Rilo Kiley is one of the truly great finds in the oughts. If you are familiar with them, you will know they are a whimsical combination of pop music, indie and folk. Catchy melodies and clever lyrics that are dark in the way that pop music can be when it is trying to be good, and not just trying to get on AM radio.

Jenny Lewis is the main singer for Rilo Kiley, but each album also has a couple of songs sung by Blake Sennett. Sennett has a very high voice, kind of like the guy from Belle and Sebastian only more breathy (yes more breathy). The songs always sound like they should be on some British movie soundtrack, where the story follows some awkward kid with a bad haircut through his first experience with love.

Such films have many scenes where the main character kicks stones dejectedly through a park, wishing everyone would just stop asking him to fit in, when he has no desire to do so. He is met at this point by some equally awkward girl in the park. If such scenes are happening in the daytime (either bright ironic sunshine or reinforcing pouring rain is fine) the music you hear in the background wistfully underscoring the boy's mood will be a lot like this album.

It is important to note that if the same scene is happening at night in the snow, there will be no music, or if there is it will not be anything more than the ominous clank of a single piano key. In these cases, you have made a mistake at the video store. You are, in fact, watching a Swedish horror film and the boy is actually meeting a vampire.

Don't feel bad, though - it was an easy mistake to make. The store clerk probably whispered conspiratorially to you, "It's about a boy", and you thought he said "It's 'About A Boy'". An honest mistake. But I digress...
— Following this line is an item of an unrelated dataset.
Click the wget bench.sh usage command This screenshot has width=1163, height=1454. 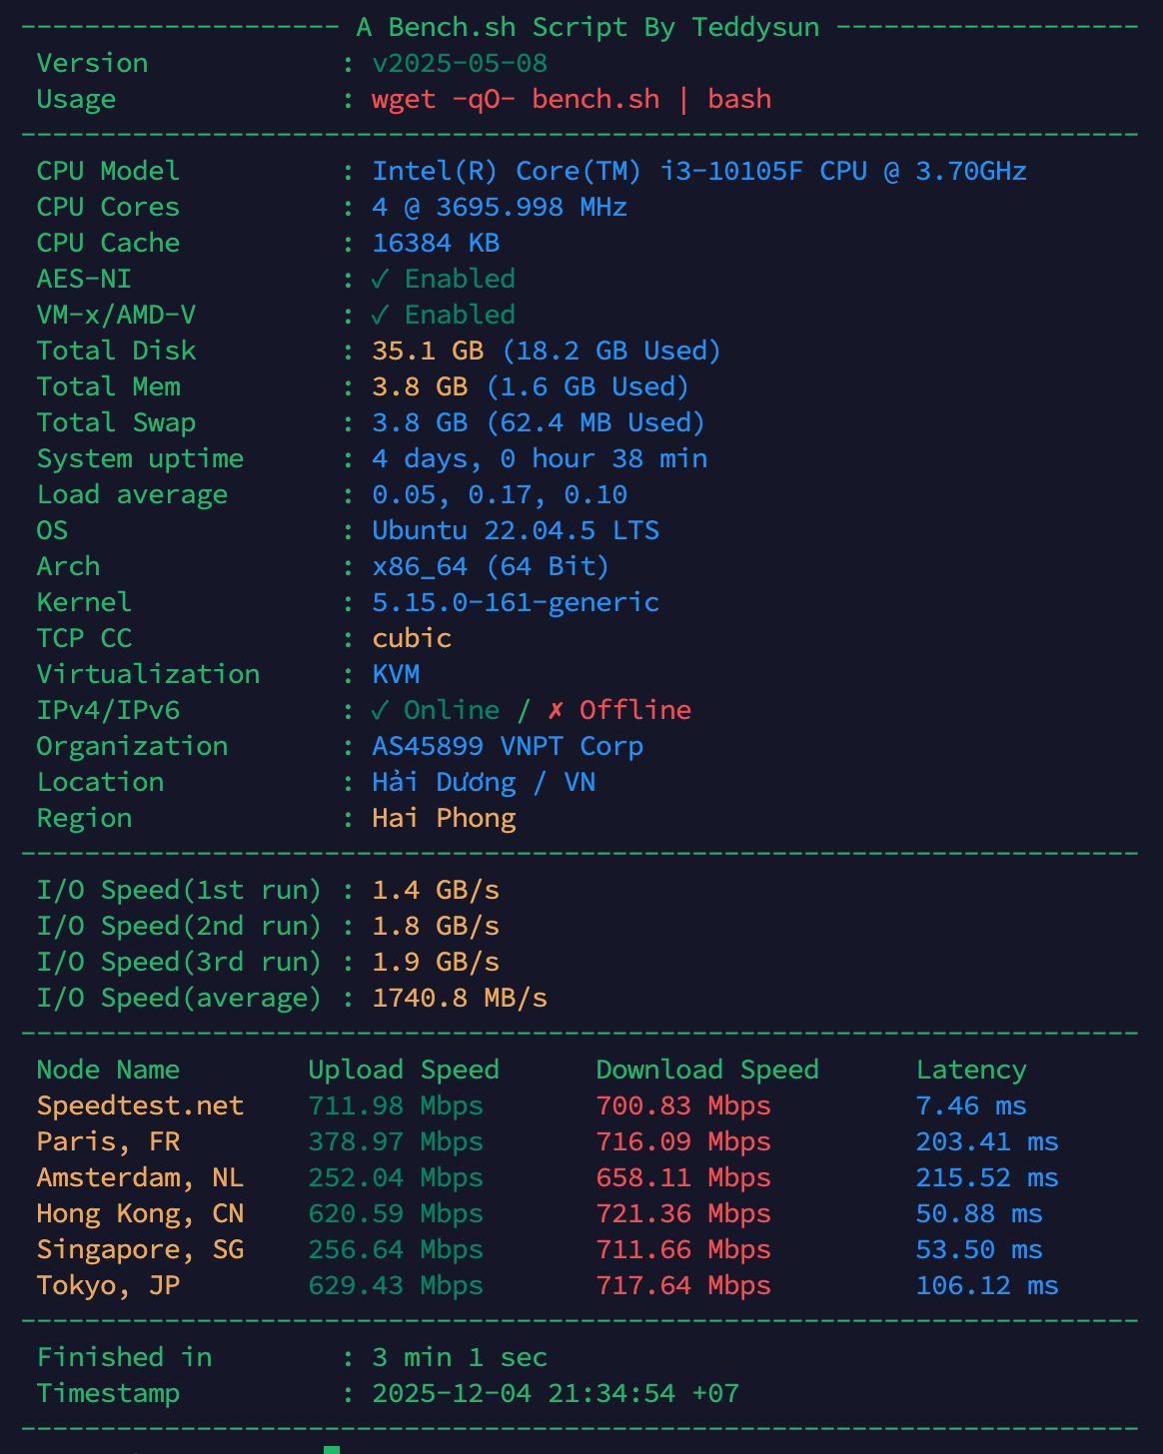pyautogui.click(x=572, y=99)

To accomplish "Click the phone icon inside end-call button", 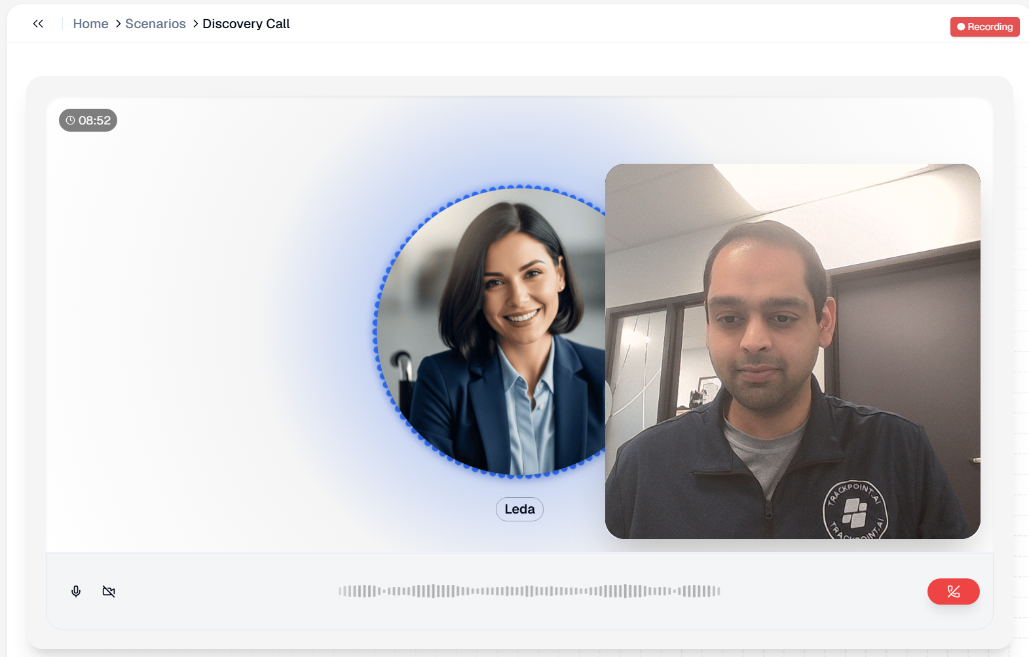I will (953, 591).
Back to the review. My main problem with "Sun Sun Sun", was that it felt like listening to the one or two Blake Sennett songs on a Rilo Kiley album, but without all the Jenny Lewis stuff. This is not a good thing, as the Sennett songs on Rilo Kiley albums are generally - how can I put this delicately? - inferior.

More specifically, "Sun Sun Sun" is a record full of self-effacing rock songs that aren't good enough to pull off the irony of what they are trying to accomplish. Every song has the same measured lilt, and Sennett's lack of range makes them hard to distinguish from one another.

Occasional efforts to do something innovative fall flat, including the always dreadful decision to add in a misplaced saxophone solo. At one point in the song "Did Me Good" Sennett changes his delivery to mimic a southern preacher sermonizing. I believe he does so to underscore the ironic effort of the character singing that his lost love will miraculously return to him. While I get where he is going, it is way to overt and just comes off as half-clever.

With all these problems, you might think I am drifting to sell this album, but there are a couple of songs that I genuinely enjoy - notably "Not Going Home" and "The Bank And Trust," the latter being a song about selling out that may or may not be a poke at his work with Rilo Kiley.

So to sum up, "Sun Sun Sun" is not a particularly strong album, but it does have a couple of good songs. Since the lesser tracks aren't really awful so much as they are average, I decided to go with 2 stars, along with a recommendation to stick to the Jenny Lewis side of the Rilo Kiley music tree.